The goal is to either convince scofflaws to accept treatment or force them to move along to a more-convenient city [“The Secret Weapon," News, Feb 26].


Many of the people cited under the policy have several past cases in Multnomah County, and all of those who've been arrested are apparently homeless.

Cripps was first cited under COPP in late June, just weeks after the project was enacted. According to police records, she was seated near SW 3rd and Ash with her black dog. The dog had a leash on, but Cripps "did not have the dog in hand," reads a police report by Officer John Oliphant. "She was standing moving belongings around. I rode up to her, and when I mentioned the dog she immediately stepped on the leash... I issued her an improper sidewalk-use warning."

Roughly two weeks later, officers found Cripps "blocking the sidewalk" and put her in handcuffs for "interfering." Court records show she failed to appear at multiple court hearings, but was arrested on a warrant and pleaded guilty to the class A misdemeanor. When she didn't complete required community service, she was sentenced to five days in jail.

Johnson, the singer whose skateboard was allegedly in the middle of the sidewalk, had been warned before. He didn't show up for his court date and is wanted on a warrant.

And then there are thornier cases, like that of 20-year-old Angel Lopez.

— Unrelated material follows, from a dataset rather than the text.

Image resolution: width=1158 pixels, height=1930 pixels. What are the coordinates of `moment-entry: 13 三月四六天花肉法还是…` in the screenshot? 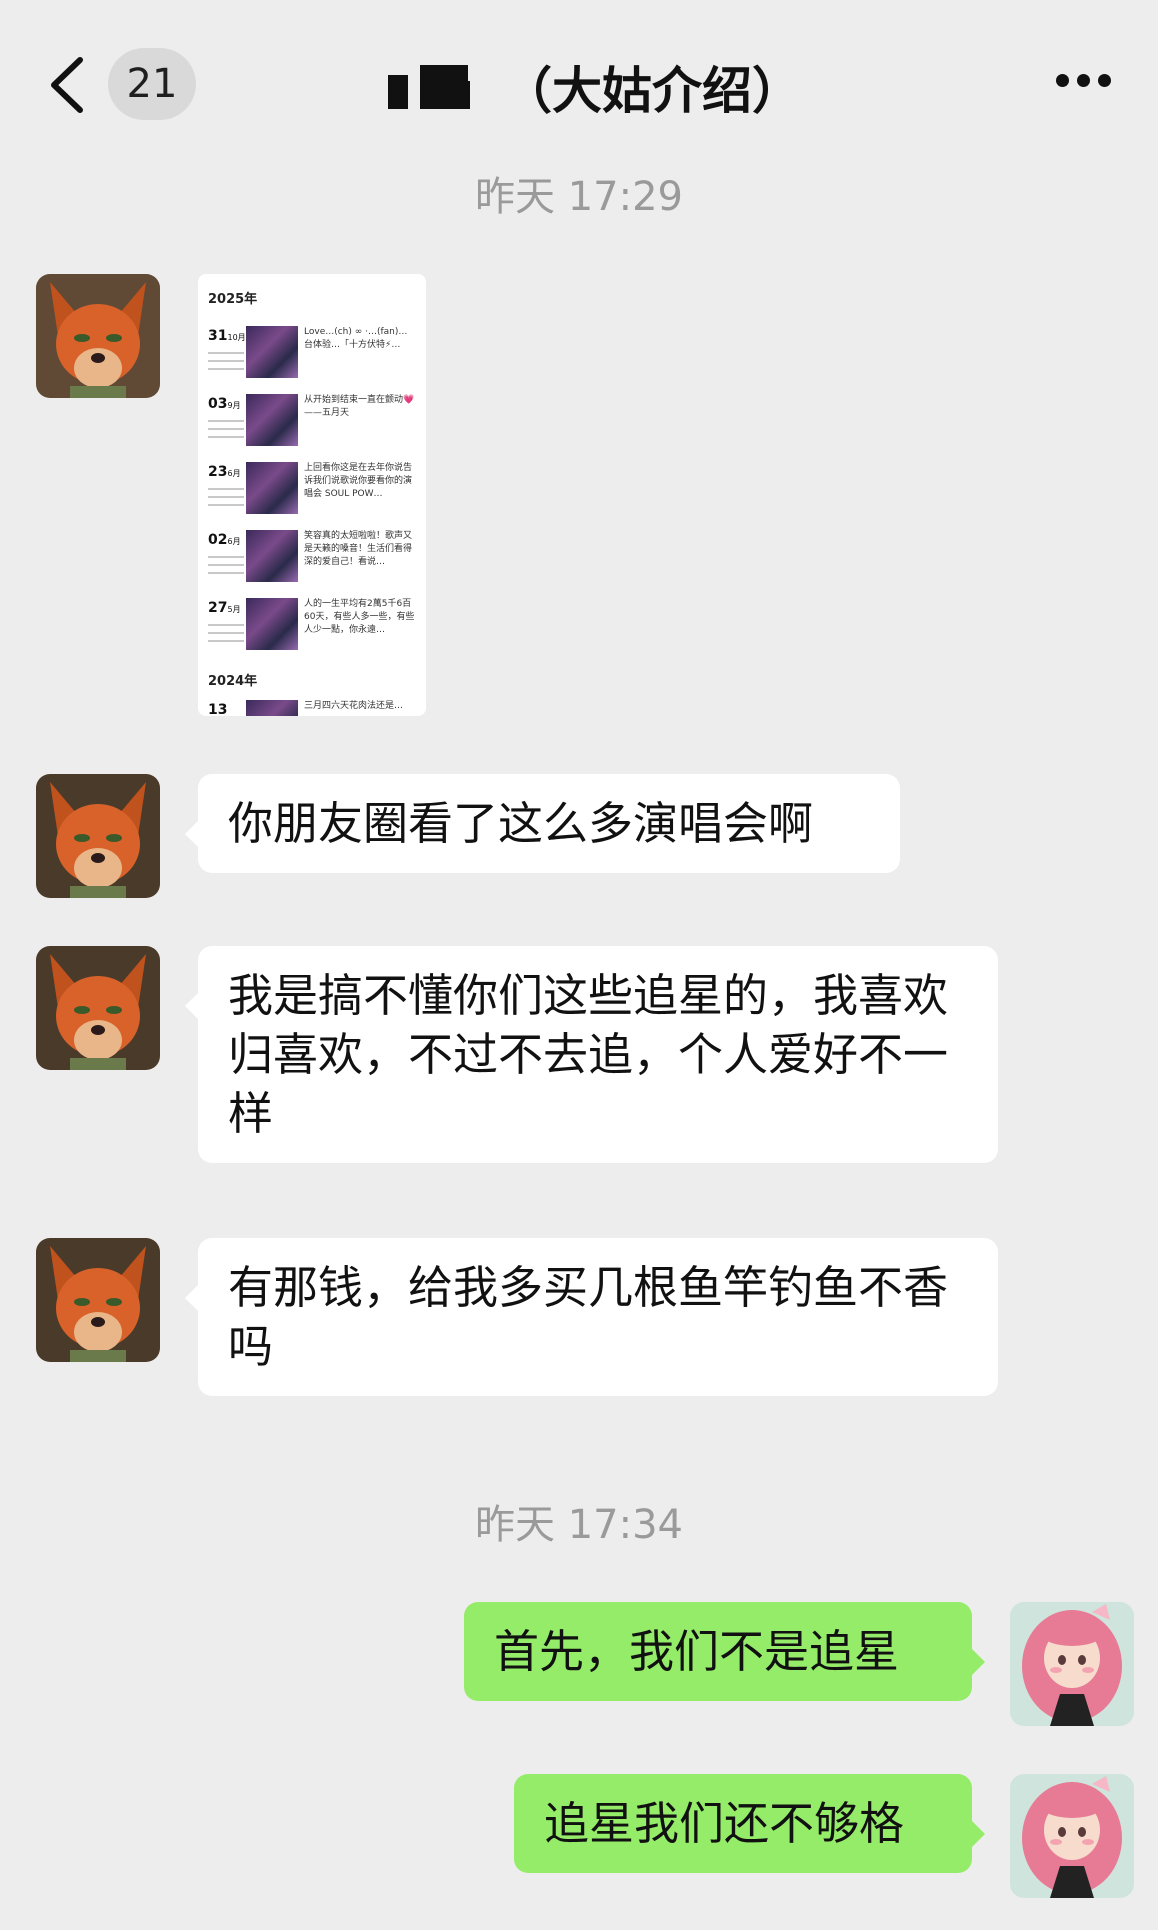 It's located at (313, 708).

According to documents provided by the DA's office, Lopez was first issued a warning for violating the sidewalk ordinance in August. So when police found him sleeping under the Morrison Bridge after 7 am on October 1, they initiated an arrest. In the scuffle that ensued, Lopez pushed an officer who was trying to take a friend's dog and slapped another officer on the arm, according to documents from the DA's office.

When all was said and done, he faced seven criminal charges. The police bureau even sent out an alert about the incident. "Officers were conducting routine 'wake-up' calls and asking folks to pick up their property," the release said, referring to several people who "became combative." It makes no mention of COPP, or that the altercation might not have occurred if Lopez wasn't being arrested for violating the sidewalk ordinance.

"I think the program has value. I think it can work," says Jim Hayden, a senior deputy district attorney. "I'm just frustrated we got off track."

The DA's office says it will ensure open COPP cases based on sidewalk offenses are remedied. But criminal convictions will stand.


Even without the missteps, COPP has proved controversial. Public defenders and civil liberties lawyers say the policy raises questions about the use of the "interfering with a peace officer" statute.

And Commissioner Amanda Fritz said she was "horrified and very disturbed" to learn of the policy. Fritz, who's worked extensively on homelessness issues in recent months, said Mayor Charlie Hales, the commissioner in charge of the police bureau, should have told her about the project.

"The communication obviously is lacking, and how to correct that more than a year into this council is an ongoing challenge," Fritz said.

There are indications Hales' office knew COPP was being used in exactly the way prosecutors say it shouldn't be. In an interview on February 26, spokesman Dana Haynes told the Mercury he wasn't familiar with the name Chronic Offender Pilot Project, but did know about a new enforcement policy.

"Folks who had been saying: 'I'm going to stay on the sidewalk forever and ever and there's nothing you could do about it,' we could go to them and say, 'You can't live here,'" Haynes said. "'Do you really think coming to Portland every summer is so much fun when you have a bench warrant?'"

But pressed—after the DA's office admitted to COPP's enforcement errors—about how much the mayor's office knew of the project's intent, Haynes said he was "fairly unfamiliar with what it's doing and where it's going."

"Right now I don't really know that much," he said in a voicemail message left on March 3.